微軟IE安全計(jì)劃經(jīng)理Eric Lawrence7月2日在部落格中揭露了IE 8的新安全功能，目前IE 8已處于公開(kāi)測(cè)試階段，而新的安全功能則可望在8月出爐的IE 8 Beta 2中露面。 

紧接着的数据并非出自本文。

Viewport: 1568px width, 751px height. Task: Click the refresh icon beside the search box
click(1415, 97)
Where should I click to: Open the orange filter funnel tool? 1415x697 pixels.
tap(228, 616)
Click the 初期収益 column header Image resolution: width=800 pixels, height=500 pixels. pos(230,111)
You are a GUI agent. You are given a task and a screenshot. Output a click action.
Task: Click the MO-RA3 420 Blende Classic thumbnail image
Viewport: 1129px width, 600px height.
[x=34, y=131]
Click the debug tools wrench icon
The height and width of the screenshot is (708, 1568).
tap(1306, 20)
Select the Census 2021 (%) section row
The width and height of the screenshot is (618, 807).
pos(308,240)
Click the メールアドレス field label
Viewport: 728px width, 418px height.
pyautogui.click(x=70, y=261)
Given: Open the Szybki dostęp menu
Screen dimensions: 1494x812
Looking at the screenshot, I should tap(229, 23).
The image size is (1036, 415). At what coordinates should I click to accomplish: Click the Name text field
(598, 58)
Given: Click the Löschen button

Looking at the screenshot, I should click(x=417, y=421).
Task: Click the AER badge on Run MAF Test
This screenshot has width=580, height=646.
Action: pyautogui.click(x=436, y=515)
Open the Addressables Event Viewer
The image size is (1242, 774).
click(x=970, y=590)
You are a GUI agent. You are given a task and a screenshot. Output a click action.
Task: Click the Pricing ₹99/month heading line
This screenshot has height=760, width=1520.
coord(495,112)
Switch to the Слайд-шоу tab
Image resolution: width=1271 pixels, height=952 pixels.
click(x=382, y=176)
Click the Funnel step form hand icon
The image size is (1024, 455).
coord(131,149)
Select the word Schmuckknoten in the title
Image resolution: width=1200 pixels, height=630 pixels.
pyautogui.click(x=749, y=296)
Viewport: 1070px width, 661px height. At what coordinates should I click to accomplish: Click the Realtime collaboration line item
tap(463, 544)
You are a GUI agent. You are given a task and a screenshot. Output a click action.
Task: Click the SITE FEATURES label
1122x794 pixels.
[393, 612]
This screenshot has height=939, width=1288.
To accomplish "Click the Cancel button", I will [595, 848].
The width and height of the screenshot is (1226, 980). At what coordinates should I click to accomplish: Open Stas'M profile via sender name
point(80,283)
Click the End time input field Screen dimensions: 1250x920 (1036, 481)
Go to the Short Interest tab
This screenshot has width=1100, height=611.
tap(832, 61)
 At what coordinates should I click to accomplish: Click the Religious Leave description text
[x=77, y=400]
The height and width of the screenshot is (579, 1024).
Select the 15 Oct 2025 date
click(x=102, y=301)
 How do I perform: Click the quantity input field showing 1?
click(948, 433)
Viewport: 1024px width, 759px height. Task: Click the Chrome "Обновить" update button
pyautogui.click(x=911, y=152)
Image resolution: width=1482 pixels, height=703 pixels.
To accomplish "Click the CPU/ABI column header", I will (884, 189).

　　Lawrence表示，安全是進(jìn)行可信賴網(wǎng)絡(luò)瀏覽的核心特質(zhì)，而IE 8則提供重大的改善以解決逐漸增加的網(wǎng)絡(luò)安全問(wèn)題。IE團(tuán)隊(duì)將網(wǎng)絡(luò)威脅分為三個(gè)類別，分別是網(wǎng)絡(luò)應(yīng)用程序漏洞、瀏覽器及插件漏洞，以及社交工程威脅等，IE 8則針對(duì)不同的威脅提供多種防范措施。 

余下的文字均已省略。